* [Task to carry out]:
For the word "agent", return each line of the data in which it occurs.

* [Given information]:
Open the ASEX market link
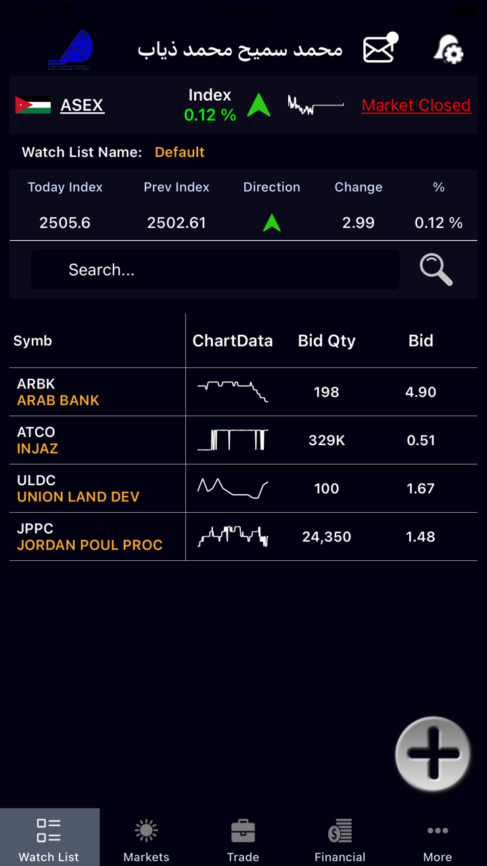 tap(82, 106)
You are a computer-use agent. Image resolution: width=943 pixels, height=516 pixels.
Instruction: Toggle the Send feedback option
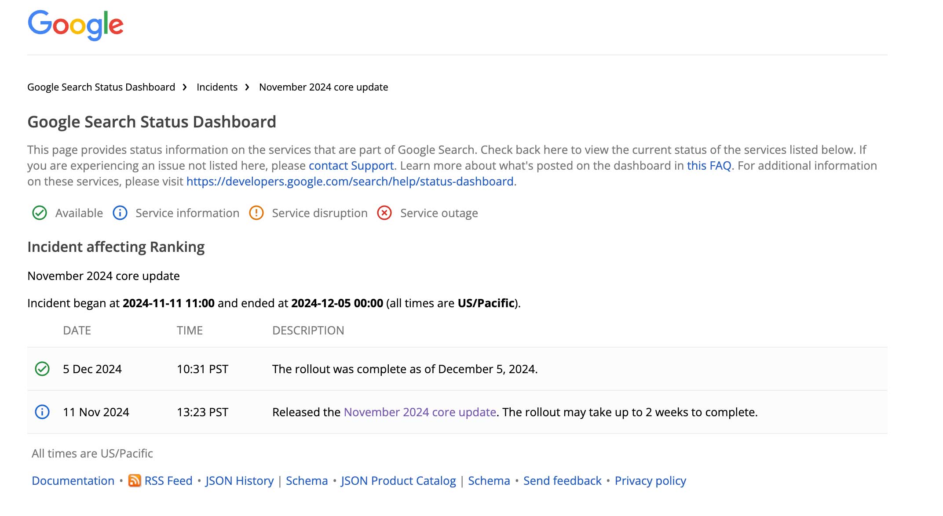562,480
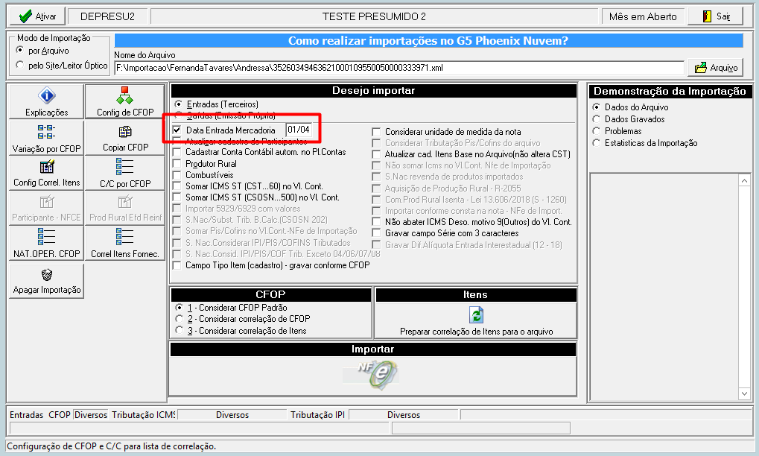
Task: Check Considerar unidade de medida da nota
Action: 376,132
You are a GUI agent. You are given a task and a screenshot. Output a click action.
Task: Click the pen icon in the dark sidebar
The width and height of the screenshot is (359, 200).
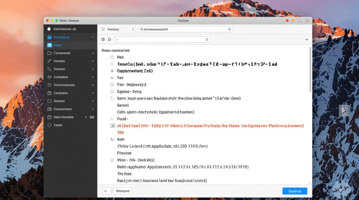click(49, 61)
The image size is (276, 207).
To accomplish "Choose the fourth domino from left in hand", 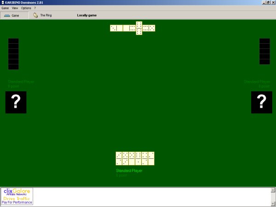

* [Task solution]:
You are a computer-use agent. Image resolution: width=943 pixels, height=516 pixels.
You are a GUI agent. You are given a task and a screenshot. Output a click action.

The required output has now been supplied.